En Juego de tronos hay también subtramas superfluas y algún exceso de verborrea pedantuela y desnudos innecesarios, como aquí, pero siempre tienes sensación de que la maquinaria, a mayor o menos velocidad, avanza. En Westworld puedes pasar capítulos enteros en los que no sucede nada relevante y los momentos francamente buenos (ese paseo de la filosófica Thandie Newton por el gran centro de fabricación viendo cómo se "crea" la vida y se recrean escenas que (re)conoce a modo de gran teatro del mundo, con ella como una de las protagonistas de una película en la que incluso sus sueños son ajenos) se ven dañados por un exceso de mensajes trascendentes.

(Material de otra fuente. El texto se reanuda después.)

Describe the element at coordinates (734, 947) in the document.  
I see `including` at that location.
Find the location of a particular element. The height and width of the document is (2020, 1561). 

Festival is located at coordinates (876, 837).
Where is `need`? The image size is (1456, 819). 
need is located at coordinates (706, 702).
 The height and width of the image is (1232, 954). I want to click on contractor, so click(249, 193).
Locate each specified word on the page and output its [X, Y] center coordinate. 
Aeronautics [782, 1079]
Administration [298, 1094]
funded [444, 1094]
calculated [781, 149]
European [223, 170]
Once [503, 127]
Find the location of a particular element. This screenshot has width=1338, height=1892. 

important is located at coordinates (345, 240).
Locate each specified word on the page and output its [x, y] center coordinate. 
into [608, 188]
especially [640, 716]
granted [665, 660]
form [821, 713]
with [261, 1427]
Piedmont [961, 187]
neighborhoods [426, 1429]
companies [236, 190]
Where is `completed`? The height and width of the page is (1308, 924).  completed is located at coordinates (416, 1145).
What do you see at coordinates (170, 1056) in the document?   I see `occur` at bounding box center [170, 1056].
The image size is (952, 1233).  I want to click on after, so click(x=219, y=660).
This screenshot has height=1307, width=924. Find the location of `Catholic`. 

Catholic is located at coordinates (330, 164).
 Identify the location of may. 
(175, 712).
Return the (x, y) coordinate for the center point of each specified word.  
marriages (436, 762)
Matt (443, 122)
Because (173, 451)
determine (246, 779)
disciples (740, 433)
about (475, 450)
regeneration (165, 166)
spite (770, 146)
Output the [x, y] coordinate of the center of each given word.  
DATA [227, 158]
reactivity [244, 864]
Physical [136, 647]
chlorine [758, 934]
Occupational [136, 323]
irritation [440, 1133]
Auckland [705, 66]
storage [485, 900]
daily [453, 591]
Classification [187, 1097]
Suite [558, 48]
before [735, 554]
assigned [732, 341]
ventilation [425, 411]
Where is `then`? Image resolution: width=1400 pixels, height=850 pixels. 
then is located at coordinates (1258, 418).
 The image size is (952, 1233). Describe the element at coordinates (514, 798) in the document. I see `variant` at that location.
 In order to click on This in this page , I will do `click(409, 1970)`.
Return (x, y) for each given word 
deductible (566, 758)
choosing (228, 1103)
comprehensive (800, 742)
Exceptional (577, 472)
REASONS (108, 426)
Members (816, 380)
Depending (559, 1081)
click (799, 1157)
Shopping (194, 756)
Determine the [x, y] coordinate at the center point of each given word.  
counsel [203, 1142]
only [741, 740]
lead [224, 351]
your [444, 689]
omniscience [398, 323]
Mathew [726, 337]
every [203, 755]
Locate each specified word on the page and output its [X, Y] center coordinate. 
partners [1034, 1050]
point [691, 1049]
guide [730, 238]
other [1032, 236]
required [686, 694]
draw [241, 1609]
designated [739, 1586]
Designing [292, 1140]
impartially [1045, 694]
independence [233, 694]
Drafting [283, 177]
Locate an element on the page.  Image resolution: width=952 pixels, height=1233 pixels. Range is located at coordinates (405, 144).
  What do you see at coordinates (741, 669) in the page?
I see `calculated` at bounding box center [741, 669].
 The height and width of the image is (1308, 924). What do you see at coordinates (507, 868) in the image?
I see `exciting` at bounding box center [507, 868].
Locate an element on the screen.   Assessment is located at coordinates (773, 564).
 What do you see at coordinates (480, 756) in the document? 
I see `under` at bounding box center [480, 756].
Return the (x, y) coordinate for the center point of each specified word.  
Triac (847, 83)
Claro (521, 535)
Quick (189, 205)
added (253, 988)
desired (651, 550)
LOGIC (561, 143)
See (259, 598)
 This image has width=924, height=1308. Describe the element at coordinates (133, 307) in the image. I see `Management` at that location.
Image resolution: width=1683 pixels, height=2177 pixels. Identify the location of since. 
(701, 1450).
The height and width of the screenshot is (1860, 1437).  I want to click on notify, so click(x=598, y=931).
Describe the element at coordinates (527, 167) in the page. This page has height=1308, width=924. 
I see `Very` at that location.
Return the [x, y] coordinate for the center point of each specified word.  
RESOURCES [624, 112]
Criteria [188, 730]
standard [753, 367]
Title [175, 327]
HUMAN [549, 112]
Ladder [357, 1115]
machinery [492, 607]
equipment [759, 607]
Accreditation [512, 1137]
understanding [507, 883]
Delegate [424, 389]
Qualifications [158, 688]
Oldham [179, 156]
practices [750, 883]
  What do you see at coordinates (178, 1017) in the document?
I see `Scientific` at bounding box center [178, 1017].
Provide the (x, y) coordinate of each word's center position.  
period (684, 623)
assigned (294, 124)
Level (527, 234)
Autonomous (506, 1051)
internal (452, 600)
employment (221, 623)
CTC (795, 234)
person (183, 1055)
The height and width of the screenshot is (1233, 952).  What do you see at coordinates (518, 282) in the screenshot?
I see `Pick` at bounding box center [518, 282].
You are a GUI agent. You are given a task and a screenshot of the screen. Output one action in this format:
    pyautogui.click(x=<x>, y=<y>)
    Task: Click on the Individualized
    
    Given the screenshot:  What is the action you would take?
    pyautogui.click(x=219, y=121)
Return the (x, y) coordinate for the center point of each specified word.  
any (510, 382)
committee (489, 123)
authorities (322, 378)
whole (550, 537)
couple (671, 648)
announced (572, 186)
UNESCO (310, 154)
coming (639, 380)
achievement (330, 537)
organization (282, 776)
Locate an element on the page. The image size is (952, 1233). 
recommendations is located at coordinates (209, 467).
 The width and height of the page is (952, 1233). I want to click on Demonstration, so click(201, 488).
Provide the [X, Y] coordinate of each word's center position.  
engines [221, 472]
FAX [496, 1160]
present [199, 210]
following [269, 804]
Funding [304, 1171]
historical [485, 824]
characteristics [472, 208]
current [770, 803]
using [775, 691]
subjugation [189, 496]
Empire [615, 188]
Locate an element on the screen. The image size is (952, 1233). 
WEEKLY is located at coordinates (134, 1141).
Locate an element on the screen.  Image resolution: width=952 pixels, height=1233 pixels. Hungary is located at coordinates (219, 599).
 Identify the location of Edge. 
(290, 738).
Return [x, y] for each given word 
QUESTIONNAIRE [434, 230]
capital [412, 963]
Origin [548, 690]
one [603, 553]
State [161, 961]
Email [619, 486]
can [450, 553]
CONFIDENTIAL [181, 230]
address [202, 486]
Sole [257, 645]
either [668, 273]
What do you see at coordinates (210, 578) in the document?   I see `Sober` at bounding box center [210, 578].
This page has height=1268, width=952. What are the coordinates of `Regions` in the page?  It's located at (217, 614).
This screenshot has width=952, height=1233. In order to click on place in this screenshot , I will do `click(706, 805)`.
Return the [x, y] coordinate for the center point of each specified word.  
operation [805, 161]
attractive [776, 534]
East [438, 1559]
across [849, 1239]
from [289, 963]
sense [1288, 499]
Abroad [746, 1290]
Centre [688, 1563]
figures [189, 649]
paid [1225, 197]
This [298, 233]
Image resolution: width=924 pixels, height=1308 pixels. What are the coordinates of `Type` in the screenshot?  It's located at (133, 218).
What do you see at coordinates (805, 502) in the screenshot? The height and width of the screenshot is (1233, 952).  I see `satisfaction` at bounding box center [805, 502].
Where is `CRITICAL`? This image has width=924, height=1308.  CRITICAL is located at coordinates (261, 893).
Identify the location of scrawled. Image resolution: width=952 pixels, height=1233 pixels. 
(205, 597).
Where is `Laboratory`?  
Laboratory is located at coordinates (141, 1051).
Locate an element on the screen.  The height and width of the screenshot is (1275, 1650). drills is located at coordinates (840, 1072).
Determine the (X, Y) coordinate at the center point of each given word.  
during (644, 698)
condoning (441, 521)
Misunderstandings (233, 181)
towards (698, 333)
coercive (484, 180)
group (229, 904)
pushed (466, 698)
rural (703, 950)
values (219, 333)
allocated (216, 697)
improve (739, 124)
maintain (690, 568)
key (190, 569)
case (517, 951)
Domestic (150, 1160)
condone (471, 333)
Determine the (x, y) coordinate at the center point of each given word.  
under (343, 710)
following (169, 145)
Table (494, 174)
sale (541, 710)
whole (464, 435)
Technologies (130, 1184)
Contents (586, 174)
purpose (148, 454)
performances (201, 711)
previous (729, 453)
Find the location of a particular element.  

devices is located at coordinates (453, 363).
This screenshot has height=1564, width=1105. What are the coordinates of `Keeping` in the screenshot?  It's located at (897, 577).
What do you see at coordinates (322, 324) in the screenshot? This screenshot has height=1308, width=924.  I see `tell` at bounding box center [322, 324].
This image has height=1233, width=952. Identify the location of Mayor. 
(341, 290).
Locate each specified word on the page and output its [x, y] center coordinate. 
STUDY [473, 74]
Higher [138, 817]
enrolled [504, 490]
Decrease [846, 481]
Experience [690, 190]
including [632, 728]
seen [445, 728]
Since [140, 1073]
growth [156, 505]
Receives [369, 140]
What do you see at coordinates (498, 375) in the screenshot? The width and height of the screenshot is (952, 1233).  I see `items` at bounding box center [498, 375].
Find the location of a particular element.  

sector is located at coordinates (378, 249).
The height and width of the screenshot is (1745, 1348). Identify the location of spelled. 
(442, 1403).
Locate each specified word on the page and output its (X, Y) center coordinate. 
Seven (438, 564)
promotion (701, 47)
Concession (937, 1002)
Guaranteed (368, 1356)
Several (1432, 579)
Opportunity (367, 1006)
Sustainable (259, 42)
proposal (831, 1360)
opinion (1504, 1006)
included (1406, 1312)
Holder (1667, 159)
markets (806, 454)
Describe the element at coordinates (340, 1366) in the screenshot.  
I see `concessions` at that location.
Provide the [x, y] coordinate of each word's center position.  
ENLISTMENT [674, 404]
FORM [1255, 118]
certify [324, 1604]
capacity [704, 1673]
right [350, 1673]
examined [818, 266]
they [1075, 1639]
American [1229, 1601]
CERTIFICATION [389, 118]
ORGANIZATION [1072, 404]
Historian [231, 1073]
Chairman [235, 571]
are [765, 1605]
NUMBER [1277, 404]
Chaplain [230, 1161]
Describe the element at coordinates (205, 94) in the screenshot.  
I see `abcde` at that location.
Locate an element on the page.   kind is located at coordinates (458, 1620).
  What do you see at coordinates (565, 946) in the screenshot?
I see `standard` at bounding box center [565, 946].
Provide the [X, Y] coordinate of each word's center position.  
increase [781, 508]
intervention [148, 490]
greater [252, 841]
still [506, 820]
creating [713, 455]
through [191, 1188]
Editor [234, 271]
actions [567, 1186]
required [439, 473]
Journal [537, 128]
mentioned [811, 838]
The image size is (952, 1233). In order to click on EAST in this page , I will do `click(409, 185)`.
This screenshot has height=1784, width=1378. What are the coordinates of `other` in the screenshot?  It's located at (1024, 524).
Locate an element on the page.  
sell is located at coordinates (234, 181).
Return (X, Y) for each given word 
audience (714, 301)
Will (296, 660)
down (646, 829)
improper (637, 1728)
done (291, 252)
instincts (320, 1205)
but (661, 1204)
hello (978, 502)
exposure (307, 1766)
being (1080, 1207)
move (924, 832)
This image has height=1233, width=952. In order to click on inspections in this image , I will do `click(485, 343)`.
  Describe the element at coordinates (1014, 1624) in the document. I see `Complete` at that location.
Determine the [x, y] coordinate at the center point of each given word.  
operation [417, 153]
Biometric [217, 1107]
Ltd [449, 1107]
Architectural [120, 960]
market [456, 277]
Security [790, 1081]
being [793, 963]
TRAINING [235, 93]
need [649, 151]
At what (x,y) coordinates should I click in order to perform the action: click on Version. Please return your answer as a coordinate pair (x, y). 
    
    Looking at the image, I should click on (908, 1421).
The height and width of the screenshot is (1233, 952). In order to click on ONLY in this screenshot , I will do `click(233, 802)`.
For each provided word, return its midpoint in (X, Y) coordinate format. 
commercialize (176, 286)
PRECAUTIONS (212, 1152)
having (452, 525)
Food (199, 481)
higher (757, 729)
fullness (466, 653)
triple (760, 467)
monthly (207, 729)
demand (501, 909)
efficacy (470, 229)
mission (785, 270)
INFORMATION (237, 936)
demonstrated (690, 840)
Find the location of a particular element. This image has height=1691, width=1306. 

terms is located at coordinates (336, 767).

El origen de todo esto está en una novela (flojita pero divertida) y una película (divertida pero flojita) de Michael Crichton, un escritor que tenía estupendas ideas que luego desaprovechaba con una ejecución apresurada. Era un tipo directo que enarcaría las cejas si viera su argumento (esencialmente una historia de supervivencia) tan recargado de cháchara sobre todo lo divino y casi todo lo humano. Demonios, incluso una charla de ligoteo en la barra de un bar de piscina está repleta de frases sentenciosas a las que se suma alegremente el camarero. Naturalmente, hay ideas brillantes (es notable la visita a la casa de los "supervivientes al paso del tiempo" con anfitriones de primera generación, donde el personaje de Hopkins muestra algunas de las claves de sus obsesiones conectadas con su pasado atormentado, el delirante combate entre indios y confederados o el sorprendente asesinato y posterior revelación del capítulo 7) y eso mismo hace más frustrante ese desajuste entre lo que es una serie entregada al desenfreno violento (una ametralladora barriendo el campamento de soldados) y luego sometida al sopor de bucles, directivas primarias, revisión de códigos, errores cognitivos, nuevas narrativas que invocan una complejidad tan falsa como las vidas de esos habitantes robóticos del parque de atracciones, y que en algunos momentos lleva al espectador no involucrado a pensar que está viendo una y otra vez el mismo capítulo (en realidad, la historia contada de forma lineal podría hacerse en la mitad de tiempo y sobraría), perdido en un laberinto de sueños con dueño que estalla en su último y sangriento episodio en una involuntaria comicidad.